A History Of Tea: The Life And Times Of The World’s Favorite Beverage, by Laura C. Martin
This book is a short one at just over 200 pages if one includes its interesting appendices and it deals with the legend and history of tea. The author’s book is a solid and enjoyable one if you happen to like tea as I do, and its material begins with a discussion of how tea moves from the shrub to the cup before discussing the history and legend of tea’s origins in Southern China, its spread to the rest of China and Korea, then Japan (including a chapter on the Japanese tea ceremony), then back to tea in the Ming period before exploring the spread of tea throughout the world, the role of the British in spreading tea from China to India and Ceylon, tea in England and the United States, and a look at tea today and tomorrow. This book could certainly be a lot longer, but like a good high tea this particular book will both satisfy and whet the appetite of those who want to know more about the history of tea and its cultivation.

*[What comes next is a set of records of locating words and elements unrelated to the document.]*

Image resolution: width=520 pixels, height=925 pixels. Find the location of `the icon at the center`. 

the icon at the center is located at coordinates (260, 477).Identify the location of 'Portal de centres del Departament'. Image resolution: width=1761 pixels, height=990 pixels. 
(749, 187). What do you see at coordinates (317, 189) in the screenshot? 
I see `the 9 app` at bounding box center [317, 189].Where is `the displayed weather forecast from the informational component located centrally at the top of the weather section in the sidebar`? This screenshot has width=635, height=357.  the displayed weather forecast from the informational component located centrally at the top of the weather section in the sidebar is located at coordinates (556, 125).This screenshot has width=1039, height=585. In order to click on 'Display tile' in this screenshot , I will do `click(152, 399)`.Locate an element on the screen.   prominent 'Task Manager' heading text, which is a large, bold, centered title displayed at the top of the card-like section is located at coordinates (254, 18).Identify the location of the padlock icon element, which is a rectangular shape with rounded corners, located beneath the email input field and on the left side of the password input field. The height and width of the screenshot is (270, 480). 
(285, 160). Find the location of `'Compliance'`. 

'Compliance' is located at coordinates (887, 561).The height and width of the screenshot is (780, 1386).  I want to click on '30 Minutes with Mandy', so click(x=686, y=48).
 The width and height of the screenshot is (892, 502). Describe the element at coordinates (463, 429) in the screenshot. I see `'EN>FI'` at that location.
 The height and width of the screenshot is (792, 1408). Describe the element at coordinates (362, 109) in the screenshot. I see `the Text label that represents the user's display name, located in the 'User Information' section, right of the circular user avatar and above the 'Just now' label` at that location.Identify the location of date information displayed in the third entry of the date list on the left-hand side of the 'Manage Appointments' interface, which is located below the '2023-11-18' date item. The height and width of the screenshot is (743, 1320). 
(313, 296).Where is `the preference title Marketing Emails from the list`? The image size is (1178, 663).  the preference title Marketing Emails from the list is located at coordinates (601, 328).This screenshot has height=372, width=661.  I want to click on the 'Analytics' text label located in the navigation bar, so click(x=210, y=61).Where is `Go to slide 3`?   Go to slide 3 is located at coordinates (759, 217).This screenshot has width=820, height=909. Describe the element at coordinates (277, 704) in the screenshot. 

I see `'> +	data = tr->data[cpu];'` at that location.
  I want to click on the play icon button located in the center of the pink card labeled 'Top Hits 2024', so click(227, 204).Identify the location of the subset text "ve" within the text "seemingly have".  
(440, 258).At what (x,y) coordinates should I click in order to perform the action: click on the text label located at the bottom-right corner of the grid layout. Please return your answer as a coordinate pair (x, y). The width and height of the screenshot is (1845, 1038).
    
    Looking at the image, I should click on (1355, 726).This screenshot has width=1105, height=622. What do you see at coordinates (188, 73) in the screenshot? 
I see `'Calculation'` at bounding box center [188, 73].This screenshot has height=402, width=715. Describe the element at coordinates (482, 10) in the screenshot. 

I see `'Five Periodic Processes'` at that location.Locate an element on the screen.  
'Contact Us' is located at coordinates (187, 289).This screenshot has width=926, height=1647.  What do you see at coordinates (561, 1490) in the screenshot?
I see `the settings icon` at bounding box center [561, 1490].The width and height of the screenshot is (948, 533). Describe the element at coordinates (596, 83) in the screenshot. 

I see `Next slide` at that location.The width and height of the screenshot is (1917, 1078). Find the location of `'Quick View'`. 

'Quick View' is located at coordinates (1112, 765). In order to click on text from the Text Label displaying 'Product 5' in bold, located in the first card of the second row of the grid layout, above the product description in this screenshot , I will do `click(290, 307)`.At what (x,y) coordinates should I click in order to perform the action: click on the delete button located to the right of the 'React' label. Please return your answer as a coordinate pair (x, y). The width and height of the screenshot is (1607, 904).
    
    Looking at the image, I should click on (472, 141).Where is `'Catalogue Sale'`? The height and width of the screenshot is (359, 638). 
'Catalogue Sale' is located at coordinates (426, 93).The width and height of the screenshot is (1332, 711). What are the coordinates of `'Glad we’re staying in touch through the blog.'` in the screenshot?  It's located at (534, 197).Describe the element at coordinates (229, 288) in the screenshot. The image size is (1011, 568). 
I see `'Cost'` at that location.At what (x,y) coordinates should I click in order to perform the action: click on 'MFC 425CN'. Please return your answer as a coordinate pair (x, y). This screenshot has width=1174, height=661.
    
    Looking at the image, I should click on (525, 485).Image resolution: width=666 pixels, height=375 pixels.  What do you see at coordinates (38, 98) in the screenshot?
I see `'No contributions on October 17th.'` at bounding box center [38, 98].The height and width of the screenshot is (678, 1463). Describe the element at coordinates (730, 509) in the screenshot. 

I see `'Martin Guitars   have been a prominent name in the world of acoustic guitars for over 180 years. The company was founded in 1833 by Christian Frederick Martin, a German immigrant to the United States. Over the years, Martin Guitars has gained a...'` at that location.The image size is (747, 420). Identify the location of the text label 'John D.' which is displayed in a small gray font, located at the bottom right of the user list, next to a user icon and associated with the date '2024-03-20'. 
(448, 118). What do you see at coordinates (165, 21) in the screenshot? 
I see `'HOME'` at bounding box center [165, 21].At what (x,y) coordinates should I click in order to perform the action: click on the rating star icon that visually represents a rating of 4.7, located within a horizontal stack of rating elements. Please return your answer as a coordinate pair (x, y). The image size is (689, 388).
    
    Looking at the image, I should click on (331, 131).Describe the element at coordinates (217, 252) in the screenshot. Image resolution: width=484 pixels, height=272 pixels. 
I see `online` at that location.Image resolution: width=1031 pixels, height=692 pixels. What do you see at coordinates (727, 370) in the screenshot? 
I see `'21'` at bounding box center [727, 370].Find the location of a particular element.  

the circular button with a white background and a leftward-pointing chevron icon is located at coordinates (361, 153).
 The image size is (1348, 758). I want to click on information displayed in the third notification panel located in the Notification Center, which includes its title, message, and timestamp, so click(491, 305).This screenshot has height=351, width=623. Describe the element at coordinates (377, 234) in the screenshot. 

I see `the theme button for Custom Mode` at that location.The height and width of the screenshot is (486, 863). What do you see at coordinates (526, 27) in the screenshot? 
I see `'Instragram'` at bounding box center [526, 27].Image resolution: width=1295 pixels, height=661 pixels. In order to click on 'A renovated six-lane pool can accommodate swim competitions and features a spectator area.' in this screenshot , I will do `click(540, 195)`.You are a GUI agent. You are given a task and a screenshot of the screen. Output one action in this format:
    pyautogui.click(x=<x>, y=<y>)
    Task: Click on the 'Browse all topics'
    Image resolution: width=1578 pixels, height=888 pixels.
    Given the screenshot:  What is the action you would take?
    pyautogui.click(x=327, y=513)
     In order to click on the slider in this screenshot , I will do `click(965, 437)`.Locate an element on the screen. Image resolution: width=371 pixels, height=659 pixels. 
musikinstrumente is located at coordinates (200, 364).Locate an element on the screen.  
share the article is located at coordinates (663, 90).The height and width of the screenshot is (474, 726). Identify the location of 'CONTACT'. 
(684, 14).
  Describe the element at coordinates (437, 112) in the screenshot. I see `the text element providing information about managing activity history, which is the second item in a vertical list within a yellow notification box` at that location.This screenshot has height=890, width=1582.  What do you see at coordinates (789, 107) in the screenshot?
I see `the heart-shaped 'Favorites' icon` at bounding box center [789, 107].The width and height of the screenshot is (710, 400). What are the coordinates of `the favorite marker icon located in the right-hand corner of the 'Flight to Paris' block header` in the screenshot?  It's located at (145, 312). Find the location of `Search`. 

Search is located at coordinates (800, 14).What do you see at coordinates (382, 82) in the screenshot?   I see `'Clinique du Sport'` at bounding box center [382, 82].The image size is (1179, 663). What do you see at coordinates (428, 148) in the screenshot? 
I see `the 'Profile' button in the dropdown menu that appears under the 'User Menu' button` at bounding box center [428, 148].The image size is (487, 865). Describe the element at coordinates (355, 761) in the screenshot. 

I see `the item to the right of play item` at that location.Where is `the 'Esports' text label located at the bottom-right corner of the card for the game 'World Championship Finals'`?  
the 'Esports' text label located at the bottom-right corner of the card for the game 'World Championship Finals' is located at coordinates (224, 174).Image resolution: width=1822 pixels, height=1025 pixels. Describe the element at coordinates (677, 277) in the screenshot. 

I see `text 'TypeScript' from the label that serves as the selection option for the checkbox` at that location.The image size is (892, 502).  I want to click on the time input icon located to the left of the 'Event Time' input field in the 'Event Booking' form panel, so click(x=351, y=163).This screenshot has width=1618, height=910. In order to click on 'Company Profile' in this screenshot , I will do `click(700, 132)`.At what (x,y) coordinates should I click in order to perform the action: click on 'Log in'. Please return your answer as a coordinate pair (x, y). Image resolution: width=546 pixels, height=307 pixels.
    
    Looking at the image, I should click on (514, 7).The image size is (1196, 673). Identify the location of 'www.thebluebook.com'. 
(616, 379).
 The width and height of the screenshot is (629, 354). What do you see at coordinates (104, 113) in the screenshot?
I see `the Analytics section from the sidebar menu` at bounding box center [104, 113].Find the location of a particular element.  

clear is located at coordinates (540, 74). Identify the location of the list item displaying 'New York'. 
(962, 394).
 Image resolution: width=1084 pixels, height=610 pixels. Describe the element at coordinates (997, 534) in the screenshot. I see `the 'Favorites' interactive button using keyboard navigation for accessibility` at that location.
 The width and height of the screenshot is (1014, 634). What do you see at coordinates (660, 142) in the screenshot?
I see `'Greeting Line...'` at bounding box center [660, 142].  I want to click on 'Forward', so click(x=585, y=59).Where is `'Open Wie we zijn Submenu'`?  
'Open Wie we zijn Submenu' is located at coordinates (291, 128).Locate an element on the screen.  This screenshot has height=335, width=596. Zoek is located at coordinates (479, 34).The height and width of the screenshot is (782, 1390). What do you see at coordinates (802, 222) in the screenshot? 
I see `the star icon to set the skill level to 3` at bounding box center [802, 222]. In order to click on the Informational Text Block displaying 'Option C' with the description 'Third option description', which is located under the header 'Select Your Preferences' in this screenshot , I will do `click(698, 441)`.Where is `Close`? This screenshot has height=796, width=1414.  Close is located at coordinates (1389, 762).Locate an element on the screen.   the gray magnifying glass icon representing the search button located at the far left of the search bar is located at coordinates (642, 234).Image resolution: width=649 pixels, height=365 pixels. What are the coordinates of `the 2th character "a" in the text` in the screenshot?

The Tea Book: All Things Tea, by Louise Cheadle and Nick Kilby
This book is certainly a large book, coming in at 200 full sized pages, but it seems a bit of a stretch for any book to consider itself “the” tea book instead of “a” tea book. The book’s contents are pretty straightforward–the book is divided into five parts after an introduction, including a look at tea drinkers around the world, a brief history of tea, a look at the process by which tea is refined and processed, a look at the drinking of tea and some recipes involving tea. There are plenty of photos and discussions of different national cultures involving tea that I found personally very interesting, and the book’s examination of the difference between tea producers and tea consumers was also quite thoughtful. This is not the be-all and end-all of tea books, to be sure, but it is a very interesting read and is precisely the sort of book that a tea-lover like myself would love to have on their coffee table to look at occasionally for resources on where to drink teas and meeting teas that one wants to try and also to impress and inform guests who are similarly interested in this drink.